Fini la récréation pour les intermédiaires véreux
Le dernier Conseil des ministres a sifflé la fin de la récréation concernant l’allocation touristique de 750 euros. Face à une hémorragie de devises devenue incontrôlable, Alger a tranché : le versement en liquide est enterré. La nouvelle directive impose désormais l’utilisation exclusive de la carte bancaire pour tout bénéficiaire. Une mesure de repli tactique pour tenter de stopper l’évasion des fonds vers le marché informel.
Depuis juillet 2025, la machine s’était enrayée. Des réseaux, opérant principalement dans les zones frontalières, utilisaient des voyageurs complices pour pomper les devises au taux officiel et les réinjecter immédiatement dans les circuits du Square Port-Saïd. Les arrestations à Tébessa et Souk Ahras n’étaient que la partie émergée de l’iceberg. En dématérialisant l’opération, la Banque d’Algérie cherche désespérément à traçabiliser les flux et à évincer les agences de voyages qui s’étaient improvisées courtiers en change.
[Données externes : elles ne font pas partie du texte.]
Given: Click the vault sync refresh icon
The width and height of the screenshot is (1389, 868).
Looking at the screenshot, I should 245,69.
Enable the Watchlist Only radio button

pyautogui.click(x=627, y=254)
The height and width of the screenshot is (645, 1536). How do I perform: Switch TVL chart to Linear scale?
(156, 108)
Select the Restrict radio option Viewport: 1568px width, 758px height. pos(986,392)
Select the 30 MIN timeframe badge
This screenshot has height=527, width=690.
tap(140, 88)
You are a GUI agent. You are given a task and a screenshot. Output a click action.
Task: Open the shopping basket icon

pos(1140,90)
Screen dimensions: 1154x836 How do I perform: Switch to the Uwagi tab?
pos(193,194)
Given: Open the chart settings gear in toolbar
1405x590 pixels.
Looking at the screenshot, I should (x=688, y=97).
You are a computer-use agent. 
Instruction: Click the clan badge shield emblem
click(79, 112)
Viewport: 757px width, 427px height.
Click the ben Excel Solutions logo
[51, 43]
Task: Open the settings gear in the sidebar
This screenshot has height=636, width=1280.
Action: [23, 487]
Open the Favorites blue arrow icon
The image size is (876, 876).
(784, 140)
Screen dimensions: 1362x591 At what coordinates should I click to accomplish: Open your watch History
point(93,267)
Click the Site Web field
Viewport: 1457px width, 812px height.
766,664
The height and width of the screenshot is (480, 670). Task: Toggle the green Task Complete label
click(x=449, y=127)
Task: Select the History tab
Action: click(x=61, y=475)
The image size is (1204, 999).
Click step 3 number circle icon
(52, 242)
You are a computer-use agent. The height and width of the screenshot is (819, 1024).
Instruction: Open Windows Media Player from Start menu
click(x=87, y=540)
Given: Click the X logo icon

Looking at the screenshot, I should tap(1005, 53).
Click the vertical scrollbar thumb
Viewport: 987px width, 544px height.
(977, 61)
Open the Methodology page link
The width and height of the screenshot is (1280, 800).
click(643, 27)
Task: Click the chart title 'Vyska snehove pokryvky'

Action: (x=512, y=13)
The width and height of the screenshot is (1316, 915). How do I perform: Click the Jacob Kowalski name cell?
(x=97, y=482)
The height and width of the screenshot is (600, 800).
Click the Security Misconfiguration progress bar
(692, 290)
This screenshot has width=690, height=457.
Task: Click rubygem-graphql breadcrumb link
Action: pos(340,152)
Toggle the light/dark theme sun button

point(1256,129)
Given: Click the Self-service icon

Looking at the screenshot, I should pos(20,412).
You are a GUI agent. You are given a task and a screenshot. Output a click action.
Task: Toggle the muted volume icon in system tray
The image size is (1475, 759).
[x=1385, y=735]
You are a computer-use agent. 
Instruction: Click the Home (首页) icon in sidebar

Le message est clair : la tolérance est à zéro. Les contrevenants s’exposent non seulement à la restitution des sommes, mais aussi à un bannissement bancaire de cinq ans et des poursuites judiciaires. Reste à savoir si cette numérisation forcée suffira à assécher un marché parallèle qui, jusqu’ici, a toujours prouvé sa capacité à contourner les verrous bureaucratiques.